# Exercise:
Please repeat the line that has "Where should I click to: Open the" and all lines after it, exactly as they appear, through the end of the entries.

::::::

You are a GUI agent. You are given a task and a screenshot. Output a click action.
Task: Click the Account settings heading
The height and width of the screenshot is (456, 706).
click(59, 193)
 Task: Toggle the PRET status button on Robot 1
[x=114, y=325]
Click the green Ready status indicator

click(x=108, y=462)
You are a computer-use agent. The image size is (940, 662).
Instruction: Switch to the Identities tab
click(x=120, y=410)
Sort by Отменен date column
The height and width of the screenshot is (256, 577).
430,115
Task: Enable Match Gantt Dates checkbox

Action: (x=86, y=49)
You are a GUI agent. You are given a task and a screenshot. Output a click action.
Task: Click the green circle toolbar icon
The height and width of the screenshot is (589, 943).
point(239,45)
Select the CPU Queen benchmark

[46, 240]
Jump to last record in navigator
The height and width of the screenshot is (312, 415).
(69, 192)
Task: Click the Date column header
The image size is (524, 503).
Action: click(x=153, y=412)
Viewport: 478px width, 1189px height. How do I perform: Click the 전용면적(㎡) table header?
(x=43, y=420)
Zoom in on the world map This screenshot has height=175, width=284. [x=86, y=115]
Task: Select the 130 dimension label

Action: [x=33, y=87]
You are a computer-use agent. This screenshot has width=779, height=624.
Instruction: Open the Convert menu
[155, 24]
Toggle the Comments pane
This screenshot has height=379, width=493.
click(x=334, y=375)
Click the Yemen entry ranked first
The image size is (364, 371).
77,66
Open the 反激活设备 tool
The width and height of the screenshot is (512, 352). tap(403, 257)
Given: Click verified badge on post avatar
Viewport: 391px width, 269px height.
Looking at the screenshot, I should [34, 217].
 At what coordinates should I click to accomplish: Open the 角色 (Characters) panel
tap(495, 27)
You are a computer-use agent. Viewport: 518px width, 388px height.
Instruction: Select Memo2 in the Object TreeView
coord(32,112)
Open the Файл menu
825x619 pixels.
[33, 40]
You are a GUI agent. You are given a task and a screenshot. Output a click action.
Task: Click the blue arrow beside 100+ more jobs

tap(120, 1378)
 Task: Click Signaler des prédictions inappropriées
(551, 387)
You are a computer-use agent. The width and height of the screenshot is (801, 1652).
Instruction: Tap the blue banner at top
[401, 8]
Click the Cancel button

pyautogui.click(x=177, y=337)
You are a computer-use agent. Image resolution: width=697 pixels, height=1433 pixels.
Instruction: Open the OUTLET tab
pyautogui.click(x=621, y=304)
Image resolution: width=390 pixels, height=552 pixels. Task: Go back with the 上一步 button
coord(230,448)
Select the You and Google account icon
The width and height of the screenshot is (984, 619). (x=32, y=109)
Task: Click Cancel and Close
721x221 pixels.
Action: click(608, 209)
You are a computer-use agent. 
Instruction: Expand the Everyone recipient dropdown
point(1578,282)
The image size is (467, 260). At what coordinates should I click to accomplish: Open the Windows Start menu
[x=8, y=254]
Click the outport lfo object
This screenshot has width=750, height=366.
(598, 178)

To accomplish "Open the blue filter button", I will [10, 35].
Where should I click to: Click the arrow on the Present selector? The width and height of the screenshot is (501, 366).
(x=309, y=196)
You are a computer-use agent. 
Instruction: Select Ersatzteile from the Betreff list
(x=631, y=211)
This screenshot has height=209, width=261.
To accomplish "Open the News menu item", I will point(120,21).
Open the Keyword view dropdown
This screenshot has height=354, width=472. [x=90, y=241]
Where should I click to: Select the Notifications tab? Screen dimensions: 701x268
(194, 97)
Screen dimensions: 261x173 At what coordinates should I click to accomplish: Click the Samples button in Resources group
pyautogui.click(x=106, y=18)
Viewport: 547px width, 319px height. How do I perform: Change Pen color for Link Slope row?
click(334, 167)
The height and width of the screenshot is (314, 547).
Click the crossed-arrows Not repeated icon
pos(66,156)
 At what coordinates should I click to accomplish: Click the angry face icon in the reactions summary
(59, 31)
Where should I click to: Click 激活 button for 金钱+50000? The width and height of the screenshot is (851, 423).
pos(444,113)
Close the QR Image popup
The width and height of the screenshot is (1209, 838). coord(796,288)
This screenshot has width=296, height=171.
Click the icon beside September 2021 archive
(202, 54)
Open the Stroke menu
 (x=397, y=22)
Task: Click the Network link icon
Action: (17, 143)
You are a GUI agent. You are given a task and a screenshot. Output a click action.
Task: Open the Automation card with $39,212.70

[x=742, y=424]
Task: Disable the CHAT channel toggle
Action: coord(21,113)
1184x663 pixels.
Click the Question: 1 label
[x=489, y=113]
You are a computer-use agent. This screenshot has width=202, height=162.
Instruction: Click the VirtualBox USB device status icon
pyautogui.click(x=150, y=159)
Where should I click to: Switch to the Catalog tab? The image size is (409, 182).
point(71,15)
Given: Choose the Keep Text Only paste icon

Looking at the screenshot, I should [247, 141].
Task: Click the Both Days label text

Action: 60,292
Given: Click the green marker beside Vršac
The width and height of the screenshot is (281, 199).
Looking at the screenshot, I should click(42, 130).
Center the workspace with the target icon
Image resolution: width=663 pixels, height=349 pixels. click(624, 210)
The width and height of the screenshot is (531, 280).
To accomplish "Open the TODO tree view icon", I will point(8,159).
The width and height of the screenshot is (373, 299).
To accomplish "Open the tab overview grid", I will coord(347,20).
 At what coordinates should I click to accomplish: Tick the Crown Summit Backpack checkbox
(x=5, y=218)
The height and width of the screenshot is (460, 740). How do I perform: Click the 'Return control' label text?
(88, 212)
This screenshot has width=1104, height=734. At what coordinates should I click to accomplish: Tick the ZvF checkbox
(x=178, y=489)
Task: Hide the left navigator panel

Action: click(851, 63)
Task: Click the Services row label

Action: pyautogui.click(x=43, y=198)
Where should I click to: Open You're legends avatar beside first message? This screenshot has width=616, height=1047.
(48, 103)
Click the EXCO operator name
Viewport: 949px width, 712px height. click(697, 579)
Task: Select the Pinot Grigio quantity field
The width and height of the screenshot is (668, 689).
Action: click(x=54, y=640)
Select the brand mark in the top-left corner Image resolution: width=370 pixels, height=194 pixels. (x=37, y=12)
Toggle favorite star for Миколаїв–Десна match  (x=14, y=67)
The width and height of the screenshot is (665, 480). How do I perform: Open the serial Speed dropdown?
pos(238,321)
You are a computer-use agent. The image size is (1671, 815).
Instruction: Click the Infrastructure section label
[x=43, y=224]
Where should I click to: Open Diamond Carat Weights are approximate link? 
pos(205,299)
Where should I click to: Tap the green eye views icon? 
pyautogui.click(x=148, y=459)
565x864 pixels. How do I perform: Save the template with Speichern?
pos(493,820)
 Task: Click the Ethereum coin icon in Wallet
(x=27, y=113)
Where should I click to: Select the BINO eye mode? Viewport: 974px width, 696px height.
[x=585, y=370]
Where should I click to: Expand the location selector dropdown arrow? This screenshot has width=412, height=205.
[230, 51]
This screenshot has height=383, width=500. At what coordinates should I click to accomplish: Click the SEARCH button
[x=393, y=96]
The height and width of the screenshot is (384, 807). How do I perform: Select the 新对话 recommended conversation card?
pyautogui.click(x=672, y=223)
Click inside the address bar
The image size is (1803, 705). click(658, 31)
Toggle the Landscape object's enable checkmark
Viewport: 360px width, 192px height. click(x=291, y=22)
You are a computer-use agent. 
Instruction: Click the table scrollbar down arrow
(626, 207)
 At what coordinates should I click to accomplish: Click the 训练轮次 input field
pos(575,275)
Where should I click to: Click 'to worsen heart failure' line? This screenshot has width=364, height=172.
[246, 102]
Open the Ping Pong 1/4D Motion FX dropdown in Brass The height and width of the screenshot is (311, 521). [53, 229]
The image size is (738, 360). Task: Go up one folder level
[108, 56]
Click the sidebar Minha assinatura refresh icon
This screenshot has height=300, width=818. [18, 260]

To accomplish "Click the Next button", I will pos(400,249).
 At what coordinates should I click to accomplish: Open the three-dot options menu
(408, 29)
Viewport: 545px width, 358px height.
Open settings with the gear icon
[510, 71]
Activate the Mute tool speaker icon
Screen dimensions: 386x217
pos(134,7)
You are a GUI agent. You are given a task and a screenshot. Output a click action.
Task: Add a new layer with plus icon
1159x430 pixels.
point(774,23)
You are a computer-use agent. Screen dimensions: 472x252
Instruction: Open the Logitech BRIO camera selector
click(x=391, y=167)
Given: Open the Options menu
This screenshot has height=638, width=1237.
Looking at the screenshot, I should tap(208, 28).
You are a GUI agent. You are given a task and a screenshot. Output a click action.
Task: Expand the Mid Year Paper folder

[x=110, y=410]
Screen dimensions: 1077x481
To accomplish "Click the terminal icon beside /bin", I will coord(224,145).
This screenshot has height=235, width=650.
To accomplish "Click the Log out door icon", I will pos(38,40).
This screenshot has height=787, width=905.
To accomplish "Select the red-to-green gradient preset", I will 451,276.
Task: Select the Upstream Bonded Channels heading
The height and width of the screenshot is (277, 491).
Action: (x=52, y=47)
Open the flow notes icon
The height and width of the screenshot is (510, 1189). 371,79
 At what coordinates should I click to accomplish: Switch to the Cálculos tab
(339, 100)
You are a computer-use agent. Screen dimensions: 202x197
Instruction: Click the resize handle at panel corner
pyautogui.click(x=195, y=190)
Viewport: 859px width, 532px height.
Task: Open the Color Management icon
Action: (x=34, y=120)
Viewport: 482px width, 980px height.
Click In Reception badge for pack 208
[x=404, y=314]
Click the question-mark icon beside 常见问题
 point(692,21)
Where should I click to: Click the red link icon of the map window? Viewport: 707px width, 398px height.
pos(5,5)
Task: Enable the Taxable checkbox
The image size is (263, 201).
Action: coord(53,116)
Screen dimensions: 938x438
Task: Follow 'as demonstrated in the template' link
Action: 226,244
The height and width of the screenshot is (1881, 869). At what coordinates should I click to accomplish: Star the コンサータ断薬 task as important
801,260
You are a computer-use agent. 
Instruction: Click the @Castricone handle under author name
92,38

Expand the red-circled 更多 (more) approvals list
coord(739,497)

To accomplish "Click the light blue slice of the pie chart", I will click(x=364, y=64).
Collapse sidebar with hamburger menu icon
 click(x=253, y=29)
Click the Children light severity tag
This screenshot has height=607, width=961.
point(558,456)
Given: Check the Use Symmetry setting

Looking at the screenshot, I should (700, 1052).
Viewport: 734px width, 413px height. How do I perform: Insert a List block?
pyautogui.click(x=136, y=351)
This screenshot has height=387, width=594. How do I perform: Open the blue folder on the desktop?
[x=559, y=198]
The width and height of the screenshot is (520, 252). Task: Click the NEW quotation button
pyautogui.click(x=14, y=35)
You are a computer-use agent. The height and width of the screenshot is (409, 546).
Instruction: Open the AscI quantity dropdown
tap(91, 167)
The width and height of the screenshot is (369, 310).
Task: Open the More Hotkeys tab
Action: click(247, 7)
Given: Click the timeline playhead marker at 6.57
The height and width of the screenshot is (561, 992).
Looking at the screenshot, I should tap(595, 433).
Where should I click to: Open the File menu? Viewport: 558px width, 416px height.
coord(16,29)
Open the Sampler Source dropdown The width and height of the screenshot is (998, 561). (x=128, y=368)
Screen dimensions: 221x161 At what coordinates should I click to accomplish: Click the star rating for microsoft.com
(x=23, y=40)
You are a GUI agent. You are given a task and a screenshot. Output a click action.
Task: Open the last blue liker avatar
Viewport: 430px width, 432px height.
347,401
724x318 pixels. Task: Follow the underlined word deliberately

::::::

# Task answer:
Where should I click to: Open the File menu? Viewport: 558px width, 416px height.
coord(16,29)
Open the Sampler Source dropdown The width and height of the screenshot is (998, 561). (x=128, y=368)
Screen dimensions: 221x161 At what coordinates should I click to accomplish: Click the star rating for microsoft.com
(x=23, y=40)
You are a GUI agent. You are given a task and a screenshot. Output a click action.
Task: Open the last blue liker avatar
Viewport: 430px width, 432px height.
347,401
724x318 pixels. Task: Follow the underlined word deliberately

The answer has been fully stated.